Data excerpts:
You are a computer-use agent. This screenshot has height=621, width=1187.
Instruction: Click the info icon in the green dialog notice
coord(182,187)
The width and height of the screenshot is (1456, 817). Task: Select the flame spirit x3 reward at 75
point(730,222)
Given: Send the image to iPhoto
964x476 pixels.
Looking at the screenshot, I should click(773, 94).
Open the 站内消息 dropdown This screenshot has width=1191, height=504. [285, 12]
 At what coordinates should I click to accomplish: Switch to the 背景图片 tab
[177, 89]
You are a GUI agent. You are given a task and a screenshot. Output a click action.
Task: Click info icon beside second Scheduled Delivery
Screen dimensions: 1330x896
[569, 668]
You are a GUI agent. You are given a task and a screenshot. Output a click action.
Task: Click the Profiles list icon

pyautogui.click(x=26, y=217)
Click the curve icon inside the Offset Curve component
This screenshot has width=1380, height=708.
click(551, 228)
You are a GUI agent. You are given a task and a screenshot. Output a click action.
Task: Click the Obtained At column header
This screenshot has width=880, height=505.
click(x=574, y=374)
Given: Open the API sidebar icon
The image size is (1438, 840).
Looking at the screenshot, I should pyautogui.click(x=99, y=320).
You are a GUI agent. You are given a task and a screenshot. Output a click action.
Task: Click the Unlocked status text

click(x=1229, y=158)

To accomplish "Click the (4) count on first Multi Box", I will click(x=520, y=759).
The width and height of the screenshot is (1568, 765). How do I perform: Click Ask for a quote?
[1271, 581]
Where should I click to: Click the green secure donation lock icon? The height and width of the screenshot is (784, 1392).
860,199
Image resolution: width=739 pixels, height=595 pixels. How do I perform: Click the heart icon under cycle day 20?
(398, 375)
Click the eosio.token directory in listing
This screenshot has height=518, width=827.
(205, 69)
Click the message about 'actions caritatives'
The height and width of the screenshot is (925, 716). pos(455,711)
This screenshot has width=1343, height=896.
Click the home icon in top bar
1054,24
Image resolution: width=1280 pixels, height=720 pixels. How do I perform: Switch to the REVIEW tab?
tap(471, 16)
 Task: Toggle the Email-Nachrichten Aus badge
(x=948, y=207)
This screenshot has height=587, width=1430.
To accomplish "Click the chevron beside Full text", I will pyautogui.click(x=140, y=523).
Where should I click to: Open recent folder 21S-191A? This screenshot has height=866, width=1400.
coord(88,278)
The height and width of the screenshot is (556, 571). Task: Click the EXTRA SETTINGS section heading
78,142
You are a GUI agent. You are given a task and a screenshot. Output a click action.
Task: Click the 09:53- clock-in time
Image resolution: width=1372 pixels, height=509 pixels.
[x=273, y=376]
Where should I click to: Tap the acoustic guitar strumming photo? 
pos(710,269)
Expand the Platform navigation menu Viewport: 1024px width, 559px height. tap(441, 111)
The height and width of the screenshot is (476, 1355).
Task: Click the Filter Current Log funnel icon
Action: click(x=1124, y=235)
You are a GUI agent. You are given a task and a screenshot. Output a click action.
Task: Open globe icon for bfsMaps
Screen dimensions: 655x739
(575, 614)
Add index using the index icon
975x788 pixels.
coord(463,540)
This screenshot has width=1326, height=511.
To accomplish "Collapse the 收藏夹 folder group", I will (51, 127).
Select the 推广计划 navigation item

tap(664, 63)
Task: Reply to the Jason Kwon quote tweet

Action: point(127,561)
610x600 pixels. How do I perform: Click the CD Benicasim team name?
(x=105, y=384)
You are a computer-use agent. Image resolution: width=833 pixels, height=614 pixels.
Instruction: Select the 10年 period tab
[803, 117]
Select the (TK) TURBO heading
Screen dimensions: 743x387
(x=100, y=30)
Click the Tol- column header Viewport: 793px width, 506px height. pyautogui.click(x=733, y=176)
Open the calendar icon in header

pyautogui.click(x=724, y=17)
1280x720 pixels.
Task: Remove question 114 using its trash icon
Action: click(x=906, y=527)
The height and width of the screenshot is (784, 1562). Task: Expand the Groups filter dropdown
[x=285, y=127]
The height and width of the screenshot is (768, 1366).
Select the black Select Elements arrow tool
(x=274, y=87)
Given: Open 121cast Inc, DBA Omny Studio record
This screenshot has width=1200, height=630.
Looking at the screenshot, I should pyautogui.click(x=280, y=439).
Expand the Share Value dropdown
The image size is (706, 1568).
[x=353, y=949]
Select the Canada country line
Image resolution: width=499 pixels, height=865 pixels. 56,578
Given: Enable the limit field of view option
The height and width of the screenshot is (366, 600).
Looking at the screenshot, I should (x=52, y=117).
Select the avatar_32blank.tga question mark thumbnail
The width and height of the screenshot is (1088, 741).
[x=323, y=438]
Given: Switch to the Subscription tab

== EXERCISE REQUIREMENTS ==
All entries must be given again exactly.

== ANSWER TO THE EXERCISE ==
You are a computer-use agent. This screenshot has height=621, width=1187.
Instruction: Click the info icon in the green dialog notice
coord(182,187)
The width and height of the screenshot is (1456, 817). Task: Select the flame spirit x3 reward at 75
point(730,222)
Given: Send the image to iPhoto
964x476 pixels.
Looking at the screenshot, I should click(773, 94).
Open the 站内消息 dropdown This screenshot has width=1191, height=504. [285, 12]
 At what coordinates should I click to accomplish: Switch to the 背景图片 tab
[177, 89]
You are a GUI agent. You are given a task and a screenshot. Output a click action.
Task: Click info icon beside second Scheduled Delivery
Screen dimensions: 1330x896
[569, 668]
You are a GUI agent. You are given a task and a screenshot. Output a click action.
Task: Click the Profiles list icon

pyautogui.click(x=26, y=217)
Click the curve icon inside the Offset Curve component
This screenshot has width=1380, height=708.
click(551, 228)
You are a GUI agent. You are given a task and a screenshot. Output a click action.
Task: Click the Obtained At column header
This screenshot has width=880, height=505.
click(x=574, y=374)
Given: Open the API sidebar icon
The image size is (1438, 840).
Looking at the screenshot, I should pyautogui.click(x=99, y=320).
You are a GUI agent. You are given a task and a screenshot. Output a click action.
Task: Click the Unlocked status text

click(x=1229, y=158)

To accomplish "Click the (4) count on first Multi Box", I will click(x=520, y=759).
The width and height of the screenshot is (1568, 765). How do I perform: Click Ask for a quote?
[1271, 581]
Where should I click to: Click the green secure donation lock icon? The height and width of the screenshot is (784, 1392).
860,199
Image resolution: width=739 pixels, height=595 pixels. How do I perform: Click the heart icon under cycle day 20?
(398, 375)
Click the eosio.token directory in listing
This screenshot has height=518, width=827.
(205, 69)
Click the message about 'actions caritatives'
The height and width of the screenshot is (925, 716). pos(455,711)
This screenshot has width=1343, height=896.
Click the home icon in top bar
1054,24
Image resolution: width=1280 pixels, height=720 pixels. How do I perform: Switch to the REVIEW tab?
tap(471, 16)
 Task: Toggle the Email-Nachrichten Aus badge
(x=948, y=207)
This screenshot has height=587, width=1430.
To accomplish "Click the chevron beside Full text", I will pyautogui.click(x=140, y=523).
Where should I click to: Open recent folder 21S-191A? This screenshot has height=866, width=1400.
coord(88,278)
The height and width of the screenshot is (556, 571). Task: Click the EXTRA SETTINGS section heading
78,142
You are a GUI agent. You are given a task and a screenshot. Output a click action.
Task: Click the 09:53- clock-in time
Image resolution: width=1372 pixels, height=509 pixels.
[x=273, y=376]
Where should I click to: Tap the acoustic guitar strumming photo? 
pos(710,269)
Expand the Platform navigation menu Viewport: 1024px width, 559px height. tap(441, 111)
The height and width of the screenshot is (476, 1355).
Task: Click the Filter Current Log funnel icon
Action: click(x=1124, y=235)
You are a GUI agent. You are given a task and a screenshot. Output a click action.
Task: Open globe icon for bfsMaps
Screen dimensions: 655x739
(575, 614)
Add index using the index icon
975x788 pixels.
coord(463,540)
This screenshot has width=1326, height=511.
To accomplish "Collapse the 收藏夹 folder group", I will (51, 127).
Select the 推广计划 navigation item

tap(664, 63)
Task: Reply to the Jason Kwon quote tweet

Action: point(127,561)
610x600 pixels. How do I perform: Click the CD Benicasim team name?
(x=105, y=384)
You are a computer-use agent. Image resolution: width=833 pixels, height=614 pixels.
Instruction: Select the 10年 period tab
[803, 117]
Select the (TK) TURBO heading
Screen dimensions: 743x387
(x=100, y=30)
Click the Tol- column header Viewport: 793px width, 506px height. pyautogui.click(x=733, y=176)
Open the calendar icon in header

pyautogui.click(x=724, y=17)
1280x720 pixels.
Task: Remove question 114 using its trash icon
Action: click(x=906, y=527)
The height and width of the screenshot is (784, 1562). Task: Expand the Groups filter dropdown
[x=285, y=127]
The height and width of the screenshot is (768, 1366).
Select the black Select Elements arrow tool
(x=274, y=87)
Given: Open 121cast Inc, DBA Omny Studio record
This screenshot has width=1200, height=630.
Looking at the screenshot, I should pyautogui.click(x=280, y=439).
Expand the Share Value dropdown
The image size is (706, 1568).
[x=353, y=949]
Select the Canada country line
Image resolution: width=499 pixels, height=865 pixels. 56,578
Given: Enable the limit field of view option
The height and width of the screenshot is (366, 600).
Looking at the screenshot, I should (x=52, y=117).
Select the avatar_32blank.tga question mark thumbnail
The width and height of the screenshot is (1088, 741).
[x=323, y=438]
Given: Switch to the Subscription tab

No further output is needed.